MATERIAL SHOWN:
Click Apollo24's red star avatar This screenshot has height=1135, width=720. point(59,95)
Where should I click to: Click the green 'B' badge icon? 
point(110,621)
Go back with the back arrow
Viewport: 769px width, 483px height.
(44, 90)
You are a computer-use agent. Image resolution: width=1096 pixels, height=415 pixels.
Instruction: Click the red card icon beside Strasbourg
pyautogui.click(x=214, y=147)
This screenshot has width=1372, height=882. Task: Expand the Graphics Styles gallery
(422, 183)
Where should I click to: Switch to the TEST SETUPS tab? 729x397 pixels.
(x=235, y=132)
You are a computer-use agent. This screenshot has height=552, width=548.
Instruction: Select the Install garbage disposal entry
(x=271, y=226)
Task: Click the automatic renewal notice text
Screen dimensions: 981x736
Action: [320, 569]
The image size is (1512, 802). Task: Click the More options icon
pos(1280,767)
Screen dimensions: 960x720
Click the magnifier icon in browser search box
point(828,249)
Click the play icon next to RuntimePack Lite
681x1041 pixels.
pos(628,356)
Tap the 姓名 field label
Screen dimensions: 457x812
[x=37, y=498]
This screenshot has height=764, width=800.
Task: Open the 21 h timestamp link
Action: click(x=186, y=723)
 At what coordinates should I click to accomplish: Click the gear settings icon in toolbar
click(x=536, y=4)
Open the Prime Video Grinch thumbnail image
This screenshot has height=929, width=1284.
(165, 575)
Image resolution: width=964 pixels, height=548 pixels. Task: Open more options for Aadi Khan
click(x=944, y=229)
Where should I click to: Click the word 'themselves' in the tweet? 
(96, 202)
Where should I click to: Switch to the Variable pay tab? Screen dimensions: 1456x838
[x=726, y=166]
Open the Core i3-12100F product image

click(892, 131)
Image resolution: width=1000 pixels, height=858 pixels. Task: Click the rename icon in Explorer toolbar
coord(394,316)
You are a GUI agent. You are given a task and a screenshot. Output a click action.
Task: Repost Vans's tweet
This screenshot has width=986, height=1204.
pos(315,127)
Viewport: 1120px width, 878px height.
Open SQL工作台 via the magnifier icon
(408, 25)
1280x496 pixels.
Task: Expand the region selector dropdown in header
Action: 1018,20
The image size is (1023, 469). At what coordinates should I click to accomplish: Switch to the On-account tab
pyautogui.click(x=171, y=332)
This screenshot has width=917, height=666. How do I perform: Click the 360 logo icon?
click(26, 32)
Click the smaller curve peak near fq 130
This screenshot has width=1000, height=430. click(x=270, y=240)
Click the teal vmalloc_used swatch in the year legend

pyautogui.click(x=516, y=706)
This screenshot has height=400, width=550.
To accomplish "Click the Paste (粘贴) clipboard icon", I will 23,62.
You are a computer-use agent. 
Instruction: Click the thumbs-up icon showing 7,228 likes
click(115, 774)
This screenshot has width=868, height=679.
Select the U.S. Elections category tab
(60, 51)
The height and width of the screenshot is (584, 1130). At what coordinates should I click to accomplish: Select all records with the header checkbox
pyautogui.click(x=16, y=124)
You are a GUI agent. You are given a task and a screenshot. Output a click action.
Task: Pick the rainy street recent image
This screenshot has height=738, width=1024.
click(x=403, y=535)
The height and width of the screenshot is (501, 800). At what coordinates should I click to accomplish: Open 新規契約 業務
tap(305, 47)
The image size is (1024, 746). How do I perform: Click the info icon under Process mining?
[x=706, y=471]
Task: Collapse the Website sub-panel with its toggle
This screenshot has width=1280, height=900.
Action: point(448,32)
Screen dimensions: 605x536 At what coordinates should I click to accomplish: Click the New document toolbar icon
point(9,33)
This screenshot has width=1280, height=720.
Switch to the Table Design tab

YOUR GOAL: Reproduce every line above that contains the string "computer".

SOLUTION TO THE PROBLEM:
You are a computer-use agent. Image resolution: width=1096 pixels, height=415 pixels.
You are a computer-use agent. This screenshot has height=552, width=548.
You are a computer-use agent. 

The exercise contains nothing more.